**EXERCISE**
Whichever lines of the entries hold the word "checkmark" should be identified and copied.

┄┄┄┄┄┄

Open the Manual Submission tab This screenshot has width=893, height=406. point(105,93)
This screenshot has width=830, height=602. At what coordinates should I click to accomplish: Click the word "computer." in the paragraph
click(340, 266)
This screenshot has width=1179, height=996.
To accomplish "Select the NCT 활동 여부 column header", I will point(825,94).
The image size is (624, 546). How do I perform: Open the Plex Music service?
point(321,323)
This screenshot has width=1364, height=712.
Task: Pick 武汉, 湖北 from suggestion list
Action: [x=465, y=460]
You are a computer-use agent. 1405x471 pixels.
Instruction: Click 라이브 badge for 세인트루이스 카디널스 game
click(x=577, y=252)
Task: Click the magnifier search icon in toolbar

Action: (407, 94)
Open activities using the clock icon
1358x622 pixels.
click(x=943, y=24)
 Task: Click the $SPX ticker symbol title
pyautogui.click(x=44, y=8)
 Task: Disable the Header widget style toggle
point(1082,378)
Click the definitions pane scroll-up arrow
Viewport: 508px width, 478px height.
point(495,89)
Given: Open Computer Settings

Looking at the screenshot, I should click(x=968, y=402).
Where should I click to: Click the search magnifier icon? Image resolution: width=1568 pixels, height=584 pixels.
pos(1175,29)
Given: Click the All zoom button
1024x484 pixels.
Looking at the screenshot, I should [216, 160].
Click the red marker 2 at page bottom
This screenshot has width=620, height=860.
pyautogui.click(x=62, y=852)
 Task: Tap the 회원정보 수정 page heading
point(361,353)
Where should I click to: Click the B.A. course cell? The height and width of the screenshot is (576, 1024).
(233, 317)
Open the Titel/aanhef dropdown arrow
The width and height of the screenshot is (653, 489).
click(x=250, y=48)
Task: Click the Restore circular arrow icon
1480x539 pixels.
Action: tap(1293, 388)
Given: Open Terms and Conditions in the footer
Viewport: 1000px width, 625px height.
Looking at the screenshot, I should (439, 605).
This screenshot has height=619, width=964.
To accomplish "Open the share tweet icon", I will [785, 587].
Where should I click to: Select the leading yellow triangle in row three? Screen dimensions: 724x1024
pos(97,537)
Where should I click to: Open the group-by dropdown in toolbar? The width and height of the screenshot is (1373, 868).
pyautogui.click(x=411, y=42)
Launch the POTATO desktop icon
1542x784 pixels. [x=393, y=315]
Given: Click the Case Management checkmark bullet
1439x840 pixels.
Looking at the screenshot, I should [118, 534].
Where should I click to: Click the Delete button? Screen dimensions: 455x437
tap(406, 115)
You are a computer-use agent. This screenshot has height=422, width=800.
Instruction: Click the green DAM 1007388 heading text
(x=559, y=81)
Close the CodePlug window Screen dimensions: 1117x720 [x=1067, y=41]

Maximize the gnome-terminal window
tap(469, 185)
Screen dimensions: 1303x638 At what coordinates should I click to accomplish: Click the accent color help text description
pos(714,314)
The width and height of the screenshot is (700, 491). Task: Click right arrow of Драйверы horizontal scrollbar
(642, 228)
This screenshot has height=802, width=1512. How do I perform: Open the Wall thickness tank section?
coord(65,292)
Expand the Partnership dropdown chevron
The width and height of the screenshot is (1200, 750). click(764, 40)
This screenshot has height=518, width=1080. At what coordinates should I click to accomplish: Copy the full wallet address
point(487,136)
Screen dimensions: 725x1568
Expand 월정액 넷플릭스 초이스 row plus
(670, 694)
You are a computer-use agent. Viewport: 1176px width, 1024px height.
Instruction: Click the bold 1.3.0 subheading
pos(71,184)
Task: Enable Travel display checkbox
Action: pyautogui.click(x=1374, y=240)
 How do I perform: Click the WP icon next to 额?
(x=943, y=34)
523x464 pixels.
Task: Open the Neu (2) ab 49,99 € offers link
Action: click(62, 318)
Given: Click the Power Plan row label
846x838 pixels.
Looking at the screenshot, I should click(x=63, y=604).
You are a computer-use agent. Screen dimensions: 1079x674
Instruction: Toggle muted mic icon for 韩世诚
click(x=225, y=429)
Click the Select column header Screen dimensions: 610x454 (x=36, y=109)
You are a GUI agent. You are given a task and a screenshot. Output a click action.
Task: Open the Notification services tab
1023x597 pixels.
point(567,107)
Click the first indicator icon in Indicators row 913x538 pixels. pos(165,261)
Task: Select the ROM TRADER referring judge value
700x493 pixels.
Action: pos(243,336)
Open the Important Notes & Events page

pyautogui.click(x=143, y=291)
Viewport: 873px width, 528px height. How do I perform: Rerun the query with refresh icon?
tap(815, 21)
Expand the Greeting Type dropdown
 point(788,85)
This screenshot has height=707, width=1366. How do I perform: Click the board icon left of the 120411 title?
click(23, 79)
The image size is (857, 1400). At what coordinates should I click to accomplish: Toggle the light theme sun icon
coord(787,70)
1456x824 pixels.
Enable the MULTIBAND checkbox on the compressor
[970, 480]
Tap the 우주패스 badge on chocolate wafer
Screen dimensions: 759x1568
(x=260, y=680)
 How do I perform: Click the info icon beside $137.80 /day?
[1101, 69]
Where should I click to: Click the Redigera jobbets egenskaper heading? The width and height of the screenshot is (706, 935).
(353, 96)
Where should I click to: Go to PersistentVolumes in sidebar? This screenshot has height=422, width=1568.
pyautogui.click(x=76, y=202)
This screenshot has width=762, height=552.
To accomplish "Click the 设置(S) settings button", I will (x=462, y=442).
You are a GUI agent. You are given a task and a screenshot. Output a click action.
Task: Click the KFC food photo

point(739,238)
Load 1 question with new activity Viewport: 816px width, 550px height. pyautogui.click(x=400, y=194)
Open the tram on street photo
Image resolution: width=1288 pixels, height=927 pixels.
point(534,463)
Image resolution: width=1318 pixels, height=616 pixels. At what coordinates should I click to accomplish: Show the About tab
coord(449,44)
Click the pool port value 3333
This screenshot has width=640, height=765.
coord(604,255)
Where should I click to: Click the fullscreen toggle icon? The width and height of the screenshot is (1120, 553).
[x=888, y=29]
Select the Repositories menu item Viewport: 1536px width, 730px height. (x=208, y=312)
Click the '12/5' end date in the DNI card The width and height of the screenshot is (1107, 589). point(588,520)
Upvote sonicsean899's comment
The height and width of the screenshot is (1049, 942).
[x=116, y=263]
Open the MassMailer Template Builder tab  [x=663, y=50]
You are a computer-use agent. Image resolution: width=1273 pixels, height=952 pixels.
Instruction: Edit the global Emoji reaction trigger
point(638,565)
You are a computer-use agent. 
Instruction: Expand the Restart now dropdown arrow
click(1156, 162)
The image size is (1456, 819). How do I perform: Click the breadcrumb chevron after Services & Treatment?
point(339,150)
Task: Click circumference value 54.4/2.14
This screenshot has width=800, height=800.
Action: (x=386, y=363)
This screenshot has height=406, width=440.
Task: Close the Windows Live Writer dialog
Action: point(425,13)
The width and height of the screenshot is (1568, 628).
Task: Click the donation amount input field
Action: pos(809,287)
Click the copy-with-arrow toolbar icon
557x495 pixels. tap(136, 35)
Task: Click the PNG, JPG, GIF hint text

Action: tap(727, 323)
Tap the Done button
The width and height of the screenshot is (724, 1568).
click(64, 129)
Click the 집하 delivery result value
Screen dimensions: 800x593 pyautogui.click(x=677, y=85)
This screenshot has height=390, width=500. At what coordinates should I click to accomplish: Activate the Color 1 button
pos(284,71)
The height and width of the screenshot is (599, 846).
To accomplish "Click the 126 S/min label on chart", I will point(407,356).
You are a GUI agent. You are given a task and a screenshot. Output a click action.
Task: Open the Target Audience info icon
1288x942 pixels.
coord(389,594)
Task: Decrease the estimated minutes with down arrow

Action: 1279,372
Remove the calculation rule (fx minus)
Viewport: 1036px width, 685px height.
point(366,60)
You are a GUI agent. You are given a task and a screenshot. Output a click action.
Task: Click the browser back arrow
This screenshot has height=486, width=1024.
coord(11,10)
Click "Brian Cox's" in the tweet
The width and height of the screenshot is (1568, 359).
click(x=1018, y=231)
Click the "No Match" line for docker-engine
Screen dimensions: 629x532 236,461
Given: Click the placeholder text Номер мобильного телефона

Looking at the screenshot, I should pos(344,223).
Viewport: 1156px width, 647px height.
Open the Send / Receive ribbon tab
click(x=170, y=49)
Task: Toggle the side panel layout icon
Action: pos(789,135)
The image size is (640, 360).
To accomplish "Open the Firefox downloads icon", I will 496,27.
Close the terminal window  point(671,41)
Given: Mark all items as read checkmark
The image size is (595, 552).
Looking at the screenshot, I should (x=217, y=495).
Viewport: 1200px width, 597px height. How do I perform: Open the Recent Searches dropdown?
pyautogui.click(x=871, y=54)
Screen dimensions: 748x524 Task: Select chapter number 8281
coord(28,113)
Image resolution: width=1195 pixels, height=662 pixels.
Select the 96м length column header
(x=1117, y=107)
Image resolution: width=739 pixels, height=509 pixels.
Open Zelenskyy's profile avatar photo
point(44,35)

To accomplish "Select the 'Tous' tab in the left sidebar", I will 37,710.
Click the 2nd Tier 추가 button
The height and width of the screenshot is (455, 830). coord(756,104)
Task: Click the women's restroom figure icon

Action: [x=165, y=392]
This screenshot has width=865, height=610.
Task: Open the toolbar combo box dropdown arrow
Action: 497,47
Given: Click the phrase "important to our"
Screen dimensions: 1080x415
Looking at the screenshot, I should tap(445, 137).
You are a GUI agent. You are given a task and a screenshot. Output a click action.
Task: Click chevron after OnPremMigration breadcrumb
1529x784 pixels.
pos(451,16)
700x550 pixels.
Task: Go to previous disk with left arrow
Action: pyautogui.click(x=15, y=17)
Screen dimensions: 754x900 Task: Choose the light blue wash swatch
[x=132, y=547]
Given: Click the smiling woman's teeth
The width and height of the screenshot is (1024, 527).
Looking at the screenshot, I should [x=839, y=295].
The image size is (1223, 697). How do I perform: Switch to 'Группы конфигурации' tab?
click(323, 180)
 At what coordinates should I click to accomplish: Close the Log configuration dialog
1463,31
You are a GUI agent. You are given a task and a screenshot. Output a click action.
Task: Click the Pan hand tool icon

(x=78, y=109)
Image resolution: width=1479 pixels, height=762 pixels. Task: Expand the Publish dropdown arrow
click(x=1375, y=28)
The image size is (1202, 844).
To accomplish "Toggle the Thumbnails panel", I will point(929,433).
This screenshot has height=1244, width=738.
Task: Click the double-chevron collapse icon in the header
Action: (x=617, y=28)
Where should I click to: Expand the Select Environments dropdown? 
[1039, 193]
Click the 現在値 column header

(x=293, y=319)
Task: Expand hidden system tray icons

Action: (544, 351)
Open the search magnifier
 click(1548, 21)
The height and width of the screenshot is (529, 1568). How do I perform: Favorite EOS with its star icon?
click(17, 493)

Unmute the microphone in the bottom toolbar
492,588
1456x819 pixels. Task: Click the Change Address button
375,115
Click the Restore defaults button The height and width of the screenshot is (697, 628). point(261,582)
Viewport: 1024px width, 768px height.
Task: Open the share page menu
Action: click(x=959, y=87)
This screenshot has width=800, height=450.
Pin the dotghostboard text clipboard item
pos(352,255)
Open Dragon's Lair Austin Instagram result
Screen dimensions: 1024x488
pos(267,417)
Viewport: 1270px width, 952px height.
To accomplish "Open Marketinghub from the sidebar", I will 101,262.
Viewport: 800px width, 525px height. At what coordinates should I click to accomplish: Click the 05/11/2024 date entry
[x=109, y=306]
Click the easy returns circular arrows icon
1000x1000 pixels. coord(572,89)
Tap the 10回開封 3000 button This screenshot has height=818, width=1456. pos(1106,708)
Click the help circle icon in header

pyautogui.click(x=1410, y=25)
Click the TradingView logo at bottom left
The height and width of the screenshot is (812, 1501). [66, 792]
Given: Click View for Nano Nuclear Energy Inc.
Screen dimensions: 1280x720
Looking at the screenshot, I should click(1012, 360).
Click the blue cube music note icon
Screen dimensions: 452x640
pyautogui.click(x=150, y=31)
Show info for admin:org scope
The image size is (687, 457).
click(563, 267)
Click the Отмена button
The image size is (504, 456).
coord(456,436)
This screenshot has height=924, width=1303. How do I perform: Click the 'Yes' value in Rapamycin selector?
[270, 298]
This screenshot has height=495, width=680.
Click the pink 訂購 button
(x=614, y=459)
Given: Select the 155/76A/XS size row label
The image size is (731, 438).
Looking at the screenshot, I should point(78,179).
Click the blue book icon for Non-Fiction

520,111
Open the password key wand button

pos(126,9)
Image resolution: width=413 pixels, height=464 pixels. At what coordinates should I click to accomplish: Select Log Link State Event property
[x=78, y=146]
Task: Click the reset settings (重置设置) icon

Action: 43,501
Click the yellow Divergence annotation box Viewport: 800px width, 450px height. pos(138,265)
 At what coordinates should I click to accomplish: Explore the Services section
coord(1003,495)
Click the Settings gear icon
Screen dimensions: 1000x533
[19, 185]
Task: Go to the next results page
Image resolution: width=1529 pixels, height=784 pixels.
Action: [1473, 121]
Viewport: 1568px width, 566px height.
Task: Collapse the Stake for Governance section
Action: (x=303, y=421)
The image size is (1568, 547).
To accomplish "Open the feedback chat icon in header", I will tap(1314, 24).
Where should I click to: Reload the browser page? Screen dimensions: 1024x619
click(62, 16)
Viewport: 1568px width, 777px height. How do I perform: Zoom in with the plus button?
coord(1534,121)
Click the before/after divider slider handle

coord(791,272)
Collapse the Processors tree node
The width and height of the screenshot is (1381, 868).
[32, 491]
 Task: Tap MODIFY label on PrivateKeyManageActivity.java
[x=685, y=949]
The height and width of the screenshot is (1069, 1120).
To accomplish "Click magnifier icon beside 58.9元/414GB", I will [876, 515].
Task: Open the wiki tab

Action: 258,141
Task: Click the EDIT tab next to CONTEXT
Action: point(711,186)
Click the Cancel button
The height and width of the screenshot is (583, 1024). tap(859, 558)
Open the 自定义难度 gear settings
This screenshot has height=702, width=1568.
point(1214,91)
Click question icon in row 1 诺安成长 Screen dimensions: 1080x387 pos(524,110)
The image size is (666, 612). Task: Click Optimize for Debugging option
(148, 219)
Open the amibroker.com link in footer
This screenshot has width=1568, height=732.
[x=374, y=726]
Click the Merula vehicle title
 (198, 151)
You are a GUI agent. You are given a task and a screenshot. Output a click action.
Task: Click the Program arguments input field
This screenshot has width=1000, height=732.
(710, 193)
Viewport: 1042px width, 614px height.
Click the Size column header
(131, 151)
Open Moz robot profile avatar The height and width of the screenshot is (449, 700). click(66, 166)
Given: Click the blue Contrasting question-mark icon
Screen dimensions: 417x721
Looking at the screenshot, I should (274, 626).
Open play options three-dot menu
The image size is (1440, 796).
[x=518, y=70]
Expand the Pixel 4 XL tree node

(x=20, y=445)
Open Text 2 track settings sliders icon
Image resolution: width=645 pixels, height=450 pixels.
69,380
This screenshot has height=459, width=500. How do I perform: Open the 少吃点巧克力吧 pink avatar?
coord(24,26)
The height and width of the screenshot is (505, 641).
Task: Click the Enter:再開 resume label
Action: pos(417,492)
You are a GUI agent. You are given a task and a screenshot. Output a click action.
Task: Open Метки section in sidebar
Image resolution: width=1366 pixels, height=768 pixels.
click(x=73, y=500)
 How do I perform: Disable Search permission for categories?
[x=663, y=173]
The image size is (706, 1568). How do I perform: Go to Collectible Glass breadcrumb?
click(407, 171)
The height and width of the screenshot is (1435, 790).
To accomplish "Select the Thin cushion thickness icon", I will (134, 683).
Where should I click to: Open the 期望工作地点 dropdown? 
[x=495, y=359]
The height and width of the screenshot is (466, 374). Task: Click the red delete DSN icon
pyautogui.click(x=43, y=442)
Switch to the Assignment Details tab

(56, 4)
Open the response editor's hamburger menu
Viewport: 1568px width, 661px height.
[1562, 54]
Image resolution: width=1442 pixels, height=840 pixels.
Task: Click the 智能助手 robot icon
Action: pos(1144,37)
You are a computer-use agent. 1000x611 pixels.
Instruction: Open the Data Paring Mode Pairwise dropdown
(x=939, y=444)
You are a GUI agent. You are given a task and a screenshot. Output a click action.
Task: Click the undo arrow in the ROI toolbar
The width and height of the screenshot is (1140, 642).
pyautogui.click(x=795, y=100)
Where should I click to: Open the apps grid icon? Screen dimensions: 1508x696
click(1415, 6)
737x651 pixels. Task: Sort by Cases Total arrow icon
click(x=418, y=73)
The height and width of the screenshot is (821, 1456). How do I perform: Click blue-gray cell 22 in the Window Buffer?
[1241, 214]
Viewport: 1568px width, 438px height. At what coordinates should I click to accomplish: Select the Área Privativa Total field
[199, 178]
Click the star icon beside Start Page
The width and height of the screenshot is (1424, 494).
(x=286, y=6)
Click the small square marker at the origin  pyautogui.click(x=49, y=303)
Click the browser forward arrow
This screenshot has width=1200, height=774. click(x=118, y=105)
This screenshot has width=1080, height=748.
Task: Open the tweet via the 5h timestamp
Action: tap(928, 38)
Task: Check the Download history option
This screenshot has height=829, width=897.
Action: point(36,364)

┄┄┄┄┄┄

**RESULT OF THIS EXERCISE**
Given: Click the Case Management checkmark bullet
Given: Mark all items as read checkmark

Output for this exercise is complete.